*Exercise directions*
Update the data below by replacing every "coordinate pair" with "pair of coordinates", leaving everything else unchanged.

*Material provided*
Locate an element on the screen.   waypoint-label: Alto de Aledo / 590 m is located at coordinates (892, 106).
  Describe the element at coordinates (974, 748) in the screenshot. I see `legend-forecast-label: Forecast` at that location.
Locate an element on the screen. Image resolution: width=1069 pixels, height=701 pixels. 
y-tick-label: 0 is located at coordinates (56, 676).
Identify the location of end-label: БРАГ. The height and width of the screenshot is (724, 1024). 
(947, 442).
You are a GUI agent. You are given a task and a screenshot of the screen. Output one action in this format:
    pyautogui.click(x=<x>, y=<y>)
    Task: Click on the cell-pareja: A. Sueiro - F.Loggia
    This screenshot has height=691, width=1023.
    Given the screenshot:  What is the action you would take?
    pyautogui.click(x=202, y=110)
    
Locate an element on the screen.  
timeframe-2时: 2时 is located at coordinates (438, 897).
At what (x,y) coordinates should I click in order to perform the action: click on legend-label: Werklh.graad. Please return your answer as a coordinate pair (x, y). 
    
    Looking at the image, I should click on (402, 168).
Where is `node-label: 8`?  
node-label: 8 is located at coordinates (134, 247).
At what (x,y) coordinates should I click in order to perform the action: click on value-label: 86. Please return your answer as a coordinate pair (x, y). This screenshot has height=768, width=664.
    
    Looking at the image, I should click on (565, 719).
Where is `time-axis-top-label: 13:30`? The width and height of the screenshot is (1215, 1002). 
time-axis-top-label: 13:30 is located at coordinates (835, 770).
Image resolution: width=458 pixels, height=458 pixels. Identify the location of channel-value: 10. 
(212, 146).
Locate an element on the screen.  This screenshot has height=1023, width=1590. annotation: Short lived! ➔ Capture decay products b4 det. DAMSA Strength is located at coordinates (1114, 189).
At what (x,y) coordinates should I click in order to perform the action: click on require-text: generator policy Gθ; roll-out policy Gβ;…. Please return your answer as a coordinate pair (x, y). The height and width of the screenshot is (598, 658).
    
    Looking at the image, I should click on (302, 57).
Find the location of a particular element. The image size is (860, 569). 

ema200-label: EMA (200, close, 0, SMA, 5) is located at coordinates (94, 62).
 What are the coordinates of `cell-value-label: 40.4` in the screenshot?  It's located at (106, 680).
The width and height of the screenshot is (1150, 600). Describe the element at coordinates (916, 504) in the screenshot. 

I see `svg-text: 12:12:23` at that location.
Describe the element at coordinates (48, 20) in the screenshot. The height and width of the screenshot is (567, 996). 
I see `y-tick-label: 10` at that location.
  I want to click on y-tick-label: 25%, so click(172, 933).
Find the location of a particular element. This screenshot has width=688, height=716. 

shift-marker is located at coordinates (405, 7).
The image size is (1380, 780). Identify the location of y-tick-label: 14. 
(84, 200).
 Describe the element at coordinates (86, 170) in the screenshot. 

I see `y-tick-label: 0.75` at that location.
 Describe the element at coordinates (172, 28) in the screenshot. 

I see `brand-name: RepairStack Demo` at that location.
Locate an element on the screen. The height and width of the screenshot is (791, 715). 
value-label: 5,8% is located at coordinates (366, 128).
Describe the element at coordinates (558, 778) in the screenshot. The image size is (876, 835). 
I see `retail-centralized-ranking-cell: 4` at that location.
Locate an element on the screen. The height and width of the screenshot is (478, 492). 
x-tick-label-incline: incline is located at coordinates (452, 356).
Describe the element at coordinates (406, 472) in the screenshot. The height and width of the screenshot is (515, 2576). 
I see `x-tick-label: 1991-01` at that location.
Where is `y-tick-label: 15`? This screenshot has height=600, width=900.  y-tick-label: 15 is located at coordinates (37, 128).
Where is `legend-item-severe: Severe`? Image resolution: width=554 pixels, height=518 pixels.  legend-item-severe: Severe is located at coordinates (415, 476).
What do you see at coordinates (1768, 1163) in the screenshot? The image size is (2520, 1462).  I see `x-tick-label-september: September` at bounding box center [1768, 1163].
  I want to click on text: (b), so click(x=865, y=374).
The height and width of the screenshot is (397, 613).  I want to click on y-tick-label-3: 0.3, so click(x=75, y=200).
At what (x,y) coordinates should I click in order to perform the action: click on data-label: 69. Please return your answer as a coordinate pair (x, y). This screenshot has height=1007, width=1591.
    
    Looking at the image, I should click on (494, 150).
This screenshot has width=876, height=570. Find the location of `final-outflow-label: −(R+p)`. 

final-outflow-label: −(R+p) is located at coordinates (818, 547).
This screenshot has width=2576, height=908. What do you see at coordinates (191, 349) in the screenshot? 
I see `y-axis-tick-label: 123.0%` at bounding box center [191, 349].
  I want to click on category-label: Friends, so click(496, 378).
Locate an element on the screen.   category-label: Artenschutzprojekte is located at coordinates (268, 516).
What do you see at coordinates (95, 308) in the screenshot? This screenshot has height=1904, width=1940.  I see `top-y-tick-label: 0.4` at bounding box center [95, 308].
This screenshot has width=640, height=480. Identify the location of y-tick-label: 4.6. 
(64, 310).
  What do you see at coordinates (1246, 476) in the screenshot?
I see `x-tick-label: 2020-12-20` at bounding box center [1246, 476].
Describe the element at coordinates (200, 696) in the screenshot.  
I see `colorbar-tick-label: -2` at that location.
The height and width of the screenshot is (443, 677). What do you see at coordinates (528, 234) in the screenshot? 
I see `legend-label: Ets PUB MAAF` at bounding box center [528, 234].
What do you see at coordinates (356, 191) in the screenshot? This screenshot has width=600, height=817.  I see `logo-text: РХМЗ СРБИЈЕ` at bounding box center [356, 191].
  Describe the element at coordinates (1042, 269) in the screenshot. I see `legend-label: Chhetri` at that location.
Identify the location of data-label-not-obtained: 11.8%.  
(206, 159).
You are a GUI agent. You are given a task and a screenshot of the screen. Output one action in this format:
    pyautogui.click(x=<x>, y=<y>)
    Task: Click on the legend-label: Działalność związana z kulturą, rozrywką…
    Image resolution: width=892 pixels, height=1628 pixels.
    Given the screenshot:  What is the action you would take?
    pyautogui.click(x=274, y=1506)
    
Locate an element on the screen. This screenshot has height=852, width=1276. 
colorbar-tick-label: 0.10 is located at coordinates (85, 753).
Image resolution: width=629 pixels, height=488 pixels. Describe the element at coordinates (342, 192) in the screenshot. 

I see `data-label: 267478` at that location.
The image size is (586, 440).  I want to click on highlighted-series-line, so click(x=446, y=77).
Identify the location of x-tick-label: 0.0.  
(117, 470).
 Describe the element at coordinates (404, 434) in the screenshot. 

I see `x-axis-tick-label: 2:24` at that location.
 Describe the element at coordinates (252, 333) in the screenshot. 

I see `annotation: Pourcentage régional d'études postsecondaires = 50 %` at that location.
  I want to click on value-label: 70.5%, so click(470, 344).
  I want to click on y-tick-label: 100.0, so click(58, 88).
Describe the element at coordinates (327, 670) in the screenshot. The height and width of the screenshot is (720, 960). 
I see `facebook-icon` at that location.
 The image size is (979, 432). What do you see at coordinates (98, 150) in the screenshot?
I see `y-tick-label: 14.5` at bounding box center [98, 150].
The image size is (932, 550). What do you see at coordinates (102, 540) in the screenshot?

*Result of this exercise*
Locate an element on the screen.   waypoint-label: Alto de Aledo / 590 m is located at coordinates (892, 106).
  Describe the element at coordinates (974, 748) in the screenshot. I see `legend-forecast-label: Forecast` at that location.
Locate an element on the screen. Image resolution: width=1069 pixels, height=701 pixels. 
y-tick-label: 0 is located at coordinates (56, 676).
Identify the location of end-label: БРАГ. The height and width of the screenshot is (724, 1024). 
(947, 442).
You are a GUI agent. You are given a task and a screenshot of the screen. Output one action in this format:
    pyautogui.click(x=<x>, y=<y>)
    Task: Click on the cell-pareja: A. Sueiro - F.Loggia
    This screenshot has height=691, width=1023.
    Given the screenshot:  What is the action you would take?
    pyautogui.click(x=202, y=110)
    
Locate an element on the screen.  
timeframe-2时: 2时 is located at coordinates (438, 897).
At what (x,y) coordinates should I click in order to perform the action: click on legend-label: Werklh.graad. Please return your answer as a pair of coordinates (x, y). 
    
    Looking at the image, I should click on (402, 168).
Where is `node-label: 8`?  
node-label: 8 is located at coordinates (134, 247).
At what (x,y) coordinates should I click in order to perform the action: click on value-label: 86. Please return your answer as a pair of coordinates (x, y). This screenshot has height=768, width=664.
    
    Looking at the image, I should click on (565, 719).
Where is `time-axis-top-label: 13:30`? The width and height of the screenshot is (1215, 1002). 
time-axis-top-label: 13:30 is located at coordinates (835, 770).
Image resolution: width=458 pixels, height=458 pixels. Identify the location of channel-value: 10. 
(212, 146).
Locate an element on the screen.  This screenshot has height=1023, width=1590. annotation: Short lived! ➔ Capture decay products b4 det. DAMSA Strength is located at coordinates (1114, 189).
At what (x,y) coordinates should I click in order to perform the action: click on require-text: generator policy Gθ; roll-out policy Gβ;…. Please return your answer as a pair of coordinates (x, y). The height and width of the screenshot is (598, 658).
    
    Looking at the image, I should click on (302, 57).
Find the location of a particular element. The image size is (860, 569). 

ema200-label: EMA (200, close, 0, SMA, 5) is located at coordinates (94, 62).
 What are the coordinates of `cell-value-label: 40.4` in the screenshot?  It's located at (106, 680).
The width and height of the screenshot is (1150, 600). Describe the element at coordinates (916, 504) in the screenshot. 

I see `svg-text: 12:12:23` at that location.
Describe the element at coordinates (48, 20) in the screenshot. The height and width of the screenshot is (567, 996). 
I see `y-tick-label: 10` at that location.
  I want to click on y-tick-label: 25%, so click(172, 933).
Find the location of a particular element. This screenshot has width=688, height=716. 

shift-marker is located at coordinates (405, 7).
The image size is (1380, 780). Identify the location of y-tick-label: 14. 
(84, 200).
 Describe the element at coordinates (86, 170) in the screenshot. 

I see `y-tick-label: 0.75` at that location.
 Describe the element at coordinates (172, 28) in the screenshot. 

I see `brand-name: RepairStack Demo` at that location.
Locate an element on the screen. The height and width of the screenshot is (791, 715). 
value-label: 5,8% is located at coordinates (366, 128).
Describe the element at coordinates (558, 778) in the screenshot. The image size is (876, 835). 
I see `retail-centralized-ranking-cell: 4` at that location.
Locate an element on the screen. The height and width of the screenshot is (478, 492). 
x-tick-label-incline: incline is located at coordinates (452, 356).
Describe the element at coordinates (406, 472) in the screenshot. The height and width of the screenshot is (515, 2576). 
I see `x-tick-label: 1991-01` at that location.
Where is `y-tick-label: 15`? This screenshot has height=600, width=900.  y-tick-label: 15 is located at coordinates (37, 128).
Where is `legend-item-severe: Severe`? Image resolution: width=554 pixels, height=518 pixels.  legend-item-severe: Severe is located at coordinates (415, 476).
What do you see at coordinates (1768, 1163) in the screenshot? The image size is (2520, 1462).  I see `x-tick-label-september: September` at bounding box center [1768, 1163].
  I want to click on text: (b), so click(x=865, y=374).
The height and width of the screenshot is (397, 613).  I want to click on y-tick-label-3: 0.3, so click(x=75, y=200).
At what (x,y) coordinates should I click in order to perform the action: click on data-label: 69. Please return your answer as a pair of coordinates (x, y). This screenshot has height=1007, width=1591.
    
    Looking at the image, I should click on (494, 150).
This screenshot has width=876, height=570. Find the location of `final-outflow-label: −(R+p)`. 

final-outflow-label: −(R+p) is located at coordinates (818, 547).
This screenshot has width=2576, height=908. What do you see at coordinates (191, 349) in the screenshot? 
I see `y-axis-tick-label: 123.0%` at bounding box center [191, 349].
  I want to click on category-label: Friends, so click(496, 378).
Locate an element on the screen.   category-label: Artenschutzprojekte is located at coordinates (268, 516).
What do you see at coordinates (95, 308) in the screenshot? This screenshot has height=1904, width=1940.  I see `top-y-tick-label: 0.4` at bounding box center [95, 308].
This screenshot has width=640, height=480. Identify the location of y-tick-label: 4.6. 
(64, 310).
  What do you see at coordinates (1246, 476) in the screenshot?
I see `x-tick-label: 2020-12-20` at bounding box center [1246, 476].
Describe the element at coordinates (200, 696) in the screenshot.  
I see `colorbar-tick-label: -2` at that location.
The height and width of the screenshot is (443, 677). What do you see at coordinates (528, 234) in the screenshot? 
I see `legend-label: Ets PUB MAAF` at bounding box center [528, 234].
What do you see at coordinates (356, 191) in the screenshot? This screenshot has width=600, height=817.  I see `logo-text: РХМЗ СРБИЈЕ` at bounding box center [356, 191].
  Describe the element at coordinates (1042, 269) in the screenshot. I see `legend-label: Chhetri` at that location.
Identify the location of data-label-not-obtained: 11.8%.  
(206, 159).
You are a GUI agent. You are given a task and a screenshot of the screen. Output one action in this format:
    pyautogui.click(x=<x>, y=<y>)
    Task: Click on the legend-label: Działalność związana z kulturą, rozrywką…
    Image resolution: width=892 pixels, height=1628 pixels.
    Given the screenshot:  What is the action you would take?
    pyautogui.click(x=274, y=1506)
    
Locate an element on the screen. This screenshot has height=852, width=1276. 
colorbar-tick-label: 0.10 is located at coordinates (85, 753).
Image resolution: width=629 pixels, height=488 pixels. Describe the element at coordinates (342, 192) in the screenshot. 

I see `data-label: 267478` at that location.
The image size is (586, 440).  I want to click on highlighted-series-line, so click(x=446, y=77).
Identify the location of x-tick-label: 0.0.  
(117, 470).
 Describe the element at coordinates (404, 434) in the screenshot. 

I see `x-axis-tick-label: 2:24` at that location.
 Describe the element at coordinates (252, 333) in the screenshot. 

I see `annotation: Pourcentage régional d'études postsecondaires = 50 %` at that location.
  I want to click on value-label: 70.5%, so click(470, 344).
  I want to click on y-tick-label: 100.0, so click(58, 88).
Describe the element at coordinates (327, 670) in the screenshot. The height and width of the screenshot is (720, 960). 
I see `facebook-icon` at that location.
 The image size is (979, 432). What do you see at coordinates (98, 150) in the screenshot?
I see `y-tick-label: 14.5` at bounding box center [98, 150].
The image size is (932, 550). What do you see at coordinates (102, 540) in the screenshot?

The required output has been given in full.